Was macht NOZ medizinisch-technische Fachhandelsgesellschaft mbH?

NOZ medizinisch-technische Fachhandelsgesellschaft mbH ist ein Unternehmen aus der Medizintechnikbranche mit Sitz in Ludwigsburg. Das Unternehmen entwickelt, produziert oder vertreibt medizinische Geräte, Instrumente oder Systeme für den Einsatz in Gesundheitseinrichtungen.

Wo ist NOZ medizinisch-technische Fachhandelsgesellschaft mbH ansässig?

NOZ medizinisch-technische Fachhandelsgesellschaft mbH hat seinen Sitz in Ludwigsburg. Detaillierte Informationen finden Sie auf der Unternehmenswebsite.

In welchem Bereich der Medizintechnik ist NOZ medizinisch-technische Fachhandelsgesellschaft mbH tätig?

NOZ medizinisch-technische Fachhandelsgesellschaft mbH ist in der Medizintechnikbranche tätig und bietet Lösungen für medizinische Einrichtungen, Kliniken und Praxen an. Die genauen Tätigkeitsschwerpunkte können Sie der Unternehmenswebsite entnehmen.

Profil unvollständig

Über Medizintechnik

Medizintechnikunternehmen entwickeln, produzieren und vertreiben Medizinprodukte im Sinne der EU-Medizinprodukteverordnung MDR 2017/745 – von In-vitro-Diagnostika und bildgebenden Systemen über Implantate und chirurgische Instrumente bis zu medizinischer Software (SaMD). Deutschland ist mit einem Jahresumsatz von ca. 36 Milliarden Euro und über 1.400 Unternehmen der drittgrößte Medizintechnikmarkt weltweit (SPECTARIS 2023).

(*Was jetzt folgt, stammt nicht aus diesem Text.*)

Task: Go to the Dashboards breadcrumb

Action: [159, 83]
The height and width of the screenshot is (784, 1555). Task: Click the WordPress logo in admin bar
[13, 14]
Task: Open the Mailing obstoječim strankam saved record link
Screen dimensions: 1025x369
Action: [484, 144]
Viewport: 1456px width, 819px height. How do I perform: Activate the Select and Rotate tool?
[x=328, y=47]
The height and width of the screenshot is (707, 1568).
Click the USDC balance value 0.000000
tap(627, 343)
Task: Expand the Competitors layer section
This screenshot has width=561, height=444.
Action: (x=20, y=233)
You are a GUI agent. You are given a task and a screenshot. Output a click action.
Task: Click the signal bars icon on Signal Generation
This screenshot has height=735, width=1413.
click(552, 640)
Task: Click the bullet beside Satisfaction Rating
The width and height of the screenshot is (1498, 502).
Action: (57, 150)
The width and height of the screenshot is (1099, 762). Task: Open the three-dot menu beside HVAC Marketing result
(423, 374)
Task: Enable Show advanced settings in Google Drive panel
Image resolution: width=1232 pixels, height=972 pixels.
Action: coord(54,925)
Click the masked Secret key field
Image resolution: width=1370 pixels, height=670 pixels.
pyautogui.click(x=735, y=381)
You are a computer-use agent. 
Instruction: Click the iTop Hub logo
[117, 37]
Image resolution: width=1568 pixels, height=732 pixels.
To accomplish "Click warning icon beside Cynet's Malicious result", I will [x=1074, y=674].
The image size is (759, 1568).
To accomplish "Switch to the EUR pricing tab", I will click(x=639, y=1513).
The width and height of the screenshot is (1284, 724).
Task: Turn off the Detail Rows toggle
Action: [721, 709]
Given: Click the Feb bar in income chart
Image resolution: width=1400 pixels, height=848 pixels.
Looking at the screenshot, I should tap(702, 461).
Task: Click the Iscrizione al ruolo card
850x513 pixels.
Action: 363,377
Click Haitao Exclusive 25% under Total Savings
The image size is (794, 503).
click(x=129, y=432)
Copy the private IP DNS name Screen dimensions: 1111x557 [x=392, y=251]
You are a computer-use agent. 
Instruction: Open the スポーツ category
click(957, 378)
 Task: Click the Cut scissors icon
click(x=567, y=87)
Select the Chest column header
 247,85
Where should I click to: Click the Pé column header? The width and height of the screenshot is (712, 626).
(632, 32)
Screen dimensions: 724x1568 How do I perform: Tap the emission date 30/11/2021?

Mehr als 150.000 Menschen sind in der deutschen Medizintechnikbranche beschäftigt; rund zwei Drittel aller Produkte gehen in den Export. Bedeutende Cluster befinden sich in Bayern (München, Erlangen), Baden-Württemberg (Stuttgart, Tuttlingen) und Nordrhein-Westfalen. Tuttlingen gilt weltweit als Zentrum für chirurgische Instrumente. Hersteller, Händler und Zulieferer aus der gesamten deutschen Medizintechnikbranche sind hier mit CE-Kennzeichen, Risikoklasse und vollständigen Kontaktdaten für Einkäufer, Krankenhäuser, Praxen und Pflegeeinrichtungen erfasst.

Deutschland als Medizintechnik-Leitmarkt

Die deutsche Medizintechnikbranche gehört zu den stärksten der Welt. Mit einem Jahresumsatz von rund 36 Milliarden Euro und über 1.400 Unternehmen ist Deutschland nach den USA und China der drittgrößte Medizintechnikmarkt weltweit (SPECTARIS 2023). Mehr als 150.000 Menschen sind in der Branche beschäftigt. Deutsche Unternehmen sind führend in Bereichen wie Bildgebung, Kardiologie, Orthopädie, In-vitro-Diagnostik, Dentalmedizin und medizinischer Software. Bedeutende Standorte sind Bayern (München, Erlangen), Baden-Württemberg (Stuttgart, Tuttlingen), Nordrhein-Westfalen sowie das Rhein-Main-Gebiet. Tuttlingen gilt als weltweites Zentrum für chirurgische Instrumente.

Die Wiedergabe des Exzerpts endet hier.